Deutlich harmloser sind Lebensmittelvergiftungen, die durch Clostridium perfringens ausgelöst werden. Betroffene bekommen innerhalb eines Tages Durchfall, Übelkeit und Bauchschmerzen. Die Beschwerden klingen in der Regel nach zwei Tagen auch ohne Behandlung wieder ab. Gelangt das Bakterium in Wunden kann es dort schwere Infektionen verursachen, den sogenannten Gasbrand.

Bacillus cereus

Bacillus cereus ist ein Lebensmittel-vergiftendes Bakterium. Seine Sporen nisten sich häufig in rohem Reis ein und Keimen beim Kochen aus. Wird der gekochte Reis unterhalb von 65 Grad warmgehalten, vermehren sich die Keime und bilden Giftstoffe. Das Bakterium kann aber auch über Staub- und Erdpartikel in die Nahrung gelangen.

Bacillus cereus kann zwei verschiedene Erkrankungsformen auslösen. Wer großen Mengen dieses Bakteriums mit der Nahrung zu sich nimmt, bekommt eventuell innerhalb eines Tages Durchfall und Bauchkrämpfe. Die Aufnahme der im Lebensmittel gebildeten hitzestabilen Giften löst innerhalb weniger Stunden Übelkeit und Erbrechen aus. Es kann auch ein Durchfall hinzukommen.

Staphylokokken

Staphylococcus aureus ist weit verbreitet und kommt bei bis zu 50 Prozent der Menschen natürlicherweise auf Haut und Schleimhäuten vor. Somit findet man die Erreger in allen Arten von Lebensmitteln, die mit Händen berührt oder über Husten und Niesen kontaminiert wurden. Besonders gut vermehrt sich das Bakterium in proteinreichem Essen wie aufgeschnittenem Braten, Kartoffelsalat, Pudding, Cremetorten und Ähnlichem, wenn diese nicht ausreichend gekühlt werden.

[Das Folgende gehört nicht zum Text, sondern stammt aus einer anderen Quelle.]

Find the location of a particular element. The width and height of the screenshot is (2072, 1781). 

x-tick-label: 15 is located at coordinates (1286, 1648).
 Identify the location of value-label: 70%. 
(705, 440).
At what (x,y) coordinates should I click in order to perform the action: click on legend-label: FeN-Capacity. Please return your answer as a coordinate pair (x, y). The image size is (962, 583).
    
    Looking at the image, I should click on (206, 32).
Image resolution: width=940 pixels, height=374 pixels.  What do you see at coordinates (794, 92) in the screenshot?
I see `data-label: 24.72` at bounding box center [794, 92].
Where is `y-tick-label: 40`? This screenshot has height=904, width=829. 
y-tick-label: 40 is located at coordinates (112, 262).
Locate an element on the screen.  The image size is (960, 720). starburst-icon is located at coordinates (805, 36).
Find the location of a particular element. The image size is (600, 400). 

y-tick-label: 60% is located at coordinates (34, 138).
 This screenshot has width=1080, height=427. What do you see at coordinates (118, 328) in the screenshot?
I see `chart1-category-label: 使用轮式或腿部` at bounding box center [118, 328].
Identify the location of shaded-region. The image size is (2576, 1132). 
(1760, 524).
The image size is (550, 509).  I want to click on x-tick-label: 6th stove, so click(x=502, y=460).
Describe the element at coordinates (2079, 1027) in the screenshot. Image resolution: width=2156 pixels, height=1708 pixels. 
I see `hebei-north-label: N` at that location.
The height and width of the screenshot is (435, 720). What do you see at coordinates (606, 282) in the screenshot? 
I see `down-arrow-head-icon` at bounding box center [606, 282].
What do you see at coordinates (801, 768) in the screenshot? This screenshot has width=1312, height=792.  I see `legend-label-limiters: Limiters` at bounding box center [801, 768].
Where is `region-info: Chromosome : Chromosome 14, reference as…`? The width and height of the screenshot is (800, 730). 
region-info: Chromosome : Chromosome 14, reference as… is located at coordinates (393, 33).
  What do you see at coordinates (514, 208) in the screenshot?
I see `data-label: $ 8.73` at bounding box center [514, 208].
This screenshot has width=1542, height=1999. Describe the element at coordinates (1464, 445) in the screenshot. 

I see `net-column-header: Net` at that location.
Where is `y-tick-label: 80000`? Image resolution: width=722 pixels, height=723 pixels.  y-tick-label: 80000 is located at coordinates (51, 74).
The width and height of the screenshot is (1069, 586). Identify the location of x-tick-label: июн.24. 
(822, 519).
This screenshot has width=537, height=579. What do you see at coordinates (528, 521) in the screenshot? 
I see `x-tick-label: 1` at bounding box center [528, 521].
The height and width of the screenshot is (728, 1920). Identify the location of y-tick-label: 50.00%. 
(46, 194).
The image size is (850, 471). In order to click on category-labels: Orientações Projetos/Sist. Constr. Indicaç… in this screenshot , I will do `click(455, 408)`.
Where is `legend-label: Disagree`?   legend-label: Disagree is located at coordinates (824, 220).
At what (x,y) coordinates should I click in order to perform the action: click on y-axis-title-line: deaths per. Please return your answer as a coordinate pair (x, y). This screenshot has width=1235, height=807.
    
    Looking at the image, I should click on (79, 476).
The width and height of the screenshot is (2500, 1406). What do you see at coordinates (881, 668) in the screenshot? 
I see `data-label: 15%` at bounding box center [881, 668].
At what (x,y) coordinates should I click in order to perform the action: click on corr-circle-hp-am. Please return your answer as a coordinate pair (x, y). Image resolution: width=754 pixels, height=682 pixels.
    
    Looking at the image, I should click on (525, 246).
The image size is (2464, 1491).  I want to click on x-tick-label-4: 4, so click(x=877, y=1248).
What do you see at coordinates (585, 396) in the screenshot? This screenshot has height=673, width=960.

Manche Stämme produzieren hitzestabile Gifte, sogenannte Enterotoxine. Kommen diese in der Nahrung vor, droht eine Lebensmittelvergiftung mit typischen Symptomen wie Übelkeit, Erbrechen, Bauchschmerzen und Durchfall. Diese Symptome treten schon eine halbe bis acht Stunden nach Verzehr der vergifteten Nahrung auf. In den meisten Fällen hören die Beschwerden nach ein bis zwei Tagen selbständig auf.

Dennoch wird empfohlen zur Abklärung bei Beschwerden der genannten Infektionen einen Arzt aufzusuchen.